AFI – Farmaceutici Formenti (Grünenthal Group)

SESSIONE VI - REGOLATORIA

Dall’algoritmo alla fiducia: come validare i fornitori di IA

ABSTRACT:

L’intelligenza artificiale (IA) sta diventando parte integrante di numerosi processi dell’industria farmaceutica, dalla documentazione regolatoria al controllo qualità automatizzato, dalla manutenzione predittiva al supporto decisionale in ambito QA/QC. Tuttavia, l’introduzione di soluzioni basate su IA in contesti GxP pone nuove sfide in termini di validazione, gestione del rischio, data integrity e responsabilità lungo l’intero ciclo di vita del sistema. La presentazione propone un approccio strutturato e basato sul rischio alla qualifica dei fornitori di intelligenza artificiale, volto a garantire un utilizzo affidabile e governato dell’IA in ambito farmaceutico. L’intelligenza artificiale viene inquadrata come un sistema composto da dati, modelli e processi di apprendimento continuo, il cui comportamento può evolvere nel tempo e che richiede specifici meccanismi di controllo per assicurare qualità, compliance e sicurezza.

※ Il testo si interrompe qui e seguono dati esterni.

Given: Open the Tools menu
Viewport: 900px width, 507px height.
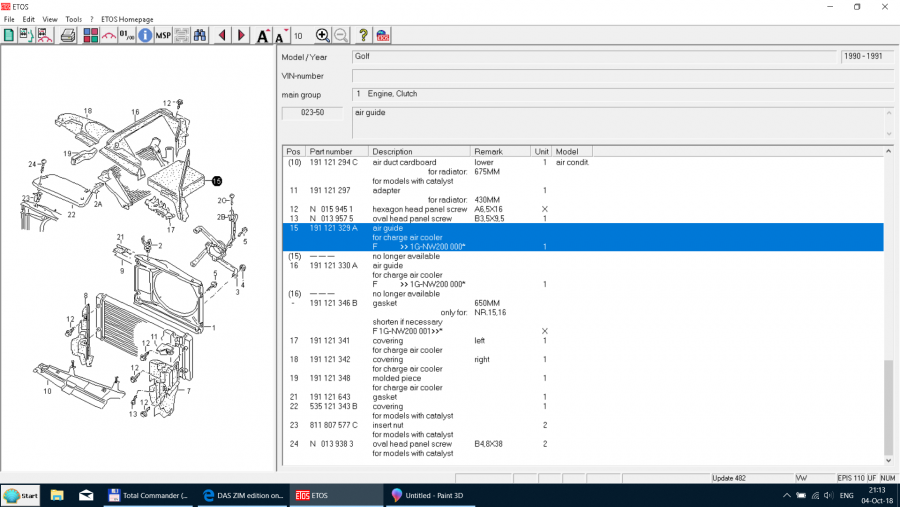Looking at the screenshot, I should tap(73, 19).
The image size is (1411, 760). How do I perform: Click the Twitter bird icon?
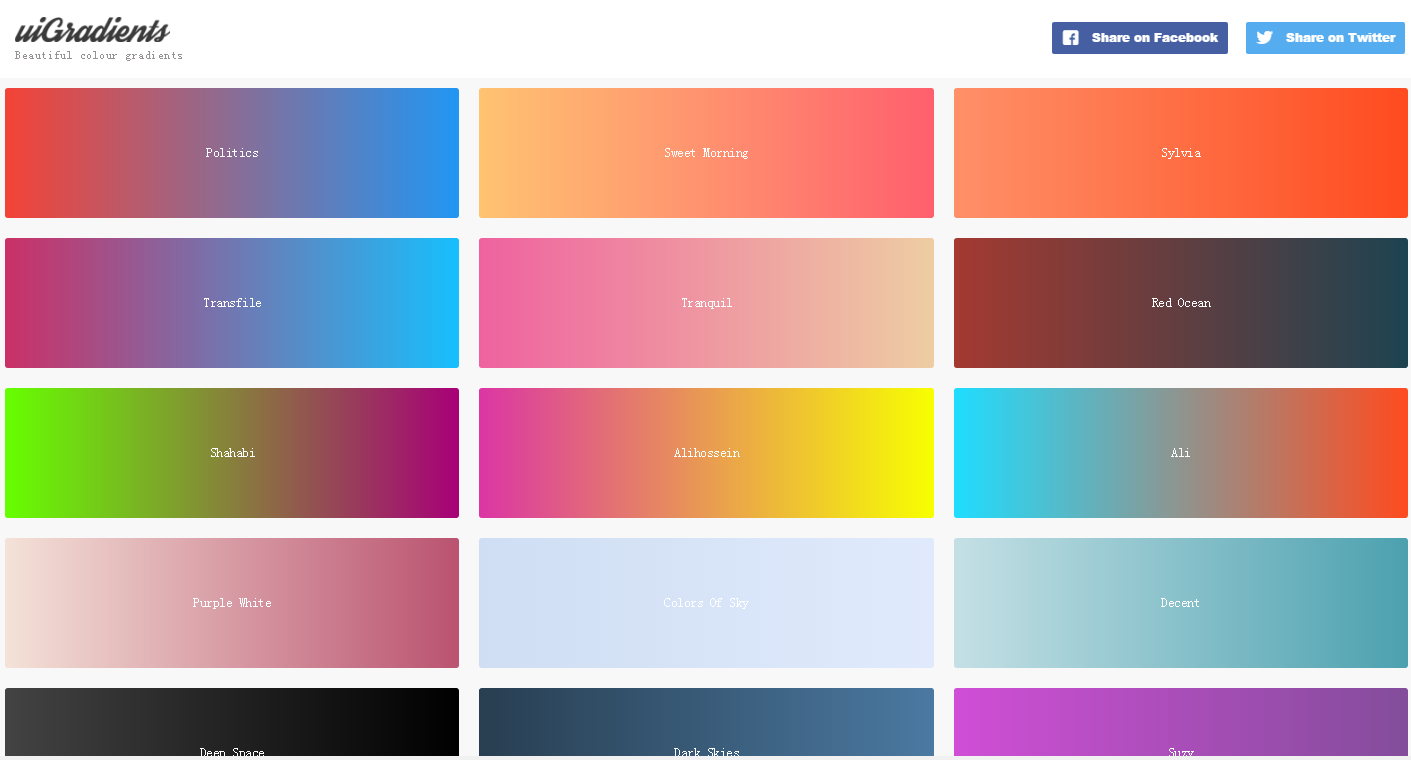pyautogui.click(x=1264, y=37)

Attraverso il riferimento a standard internazionali e framework emergenti (ISO 9001, ISO 27001, ISO/IEC 42001, EudraLex Volume 4 - Annex 11 e Annex 22) e ai principi di governance dell’intelligenza artificiale, viene presentato un modello di classificazione dei fornitori basato su un approccio multidimensionale e risk based. La valutazione tiene conto non solo del ruolo ricoperto nella catena del valore dell’IA (AI developer, AI integrator, AI provider), ma anche dell’impatto del sistema sull’integrità dei dati, sulla qualità del prodotto e sulla sicurezza del paziente. Tale approccio consente di definire strategie di audit proporzionate al rischio complessivo, in termini di profondità, frequenza e ambito di valutazione. Un focus specifico è dedicato alla gestione del rischio e delle performance, introducendo criteri di scoring che considerano l’impatto sulla qualità del prodotto e sulla sicurezza del paziente, il grado di intervento umano nel processo decisionale e il monitoraggio continuo delle prestazioni del sistema. Infine, viene sottolineato il ruolo centrale dei Quality Agreement come strumenti fondamentali per governare l’uso dell’intelligenza artificiale in ambito GxP e costruire fiducia nell’adozione di queste tecnologie.